Asian currencies dropped for a second week on speculation Europe’s worsening debt crisis would weaken exports and prompt regional policymakers to cut borrowing costs.
Global investors sold US$1.6 billion more Taiwanese, South Korean and Thai stocks than they bought this week, exchange data showed. Asian currencies gained on Friday after better than expected US jobs data spurred a rebound in stocks and commodities.
“The market is seeing some rebound, but this is not to say that stability is here to stay,” said Suresh Kumar Ramanathan, a currency strategist at CIMB Investment Bank BHD in Kuala Lumpur. “With growth slowing, policymakers in Asia are beginning to lean toward policy easing from China to Singapore.”
The New Taiwan dollar dropped 0.5 percent this week to NT$30.188 against its US counterpart, while India’s rupee lost 2 percent to 50.1150 per US dollar in Mumbai. South Korea’s won slid 1.4 percent to 1,126.61, Malaysia’s ringgit declined 1.1 percent to 3.1488 and the Philippine peso dropped 0.9 percent to 43.28.
The Bloomberg-JPMorgan Asia Dollar Index, which tracks the region’s 10 most-traded currencies excluding the yen, lost 0.6 percent this week.
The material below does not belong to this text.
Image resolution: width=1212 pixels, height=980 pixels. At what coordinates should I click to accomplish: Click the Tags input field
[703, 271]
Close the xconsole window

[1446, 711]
“The concern has clearly shifted to growth, which means the outlook on interest-rate differentials with the US is narrowing and that’s why currencies in the region are weak,” said Marcelo Ayes, senior vice president at Rizal Commercial Banking Corp in Manila.
Bank Indonesia cut its reference rate by 50 basis points to 6 percent on Thursday. The Bank of Korea kept its seven-day repurchase rate at 3.25 percent for a fifth month yesterday. Bank Negara Malaysia left its overnight rate at 3 percent on Friday.
China’s yuan dropped 0.05 percent this week to 6.3424 per US dollar, snapping a two-week advance. Exports increased 15.9 percent last month from a year earlier, less than the 16.1 percent economists surveyed by Bloomberg forecast, data showed on Thursday.
The currency was little changed on Friday as Hong Lei (洪磊), a Chinese foreign ministry spokesman, said at a briefing in Beijing that policymakers would proceed with exchange-rate reform. US Secretary of the Treasury Timothy Geithner said on Thursday that China has acknowledged the importance of faster adjustments in the yuan.
Elsewhere, Thailand’s baht weakened 0.6 percent to 30.84 and Indonesia’s rupiah fell 0.2 percent to 8,967.